NAUSEA continues…

So I met with an actress yesterday at the amazing little cafe in Hyde Park called the Sun Ray Cafe (where a great deal of the filming is going to take place). Her name was (and hopefully still is) Lisa Ramos. Dustin Jones and myself sat for a few minutes rolling cigarettes and drinking a pitcher of Pabst when she came in. She was wonderful. It is such an amazing moment when you meet a performer who understands your little labor of love. Now, I am not saying that Lisa understood every aspect and level of NAUSEA… but goddammit, no one will or is supposed to. The beauty of this so called “art form” or masturbatory binge of self deprecation and self loathing we so elegantly refer to as motion picture or more accurately “storytelling” is that no one, and I do mean NO ONE needs to understand anything. It is not created with an idea of telling a specific moral or theme. In fact, it is nearly void of moral and completely void of theme (or is it the other way?). But for fuck’s sake There was one when I wrote the first draft, a new one for the second draft, a third, a fourth, and by the end it will be whatever the fuck IT WANTS TO BE and you (the ever growing stupids) will interpret this however you will. And when I am in the audience (a part of the ever growing stupids) the same experience is cursed upon me.

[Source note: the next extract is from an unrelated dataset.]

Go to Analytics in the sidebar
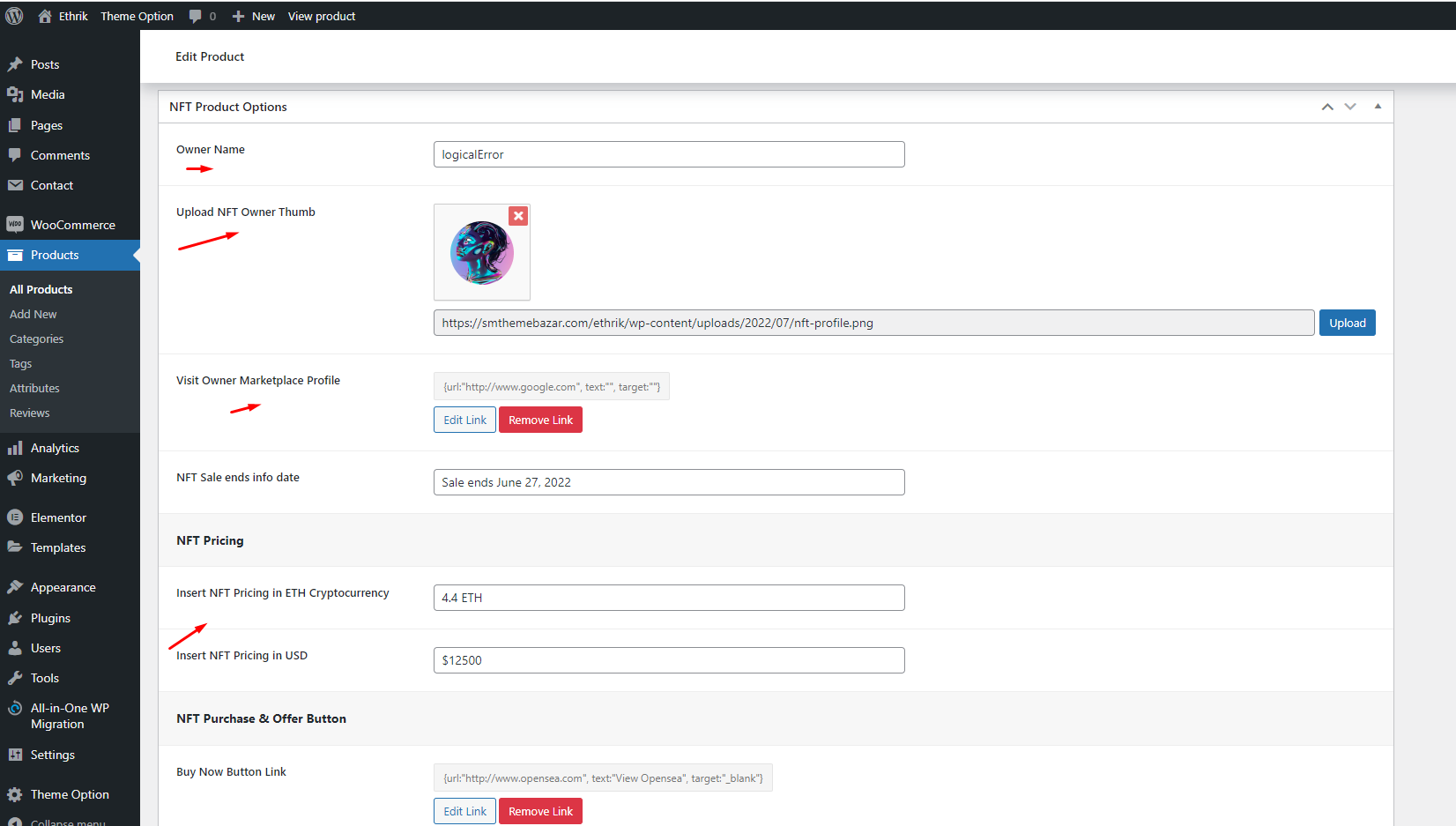The width and height of the screenshot is (1456, 826). (55, 448)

Now, I am just babbling. Forgive my brain, I have been up all night stalking old women (it breaks me down a bit to be filled with such illustrious desire). The point I am making is that the whole idea of storytelling or living in general is simply to discover those who can see the world through your eyes, at least partially, or impartially, or at least make an attempt; and of course the most magnificent of these connections is those who see the world wholly through your eyes… but those are the people you want to marry… or rape.

I have no desire to rape Lisa or to marry her, but Christ on a wooden staple, I certainly am pleased to announce that we are casting her in the role of Tracy opposite the ever sensually if not equally disgusting Mr. Dustin Jones. I truly can not wait to see this come to fruition.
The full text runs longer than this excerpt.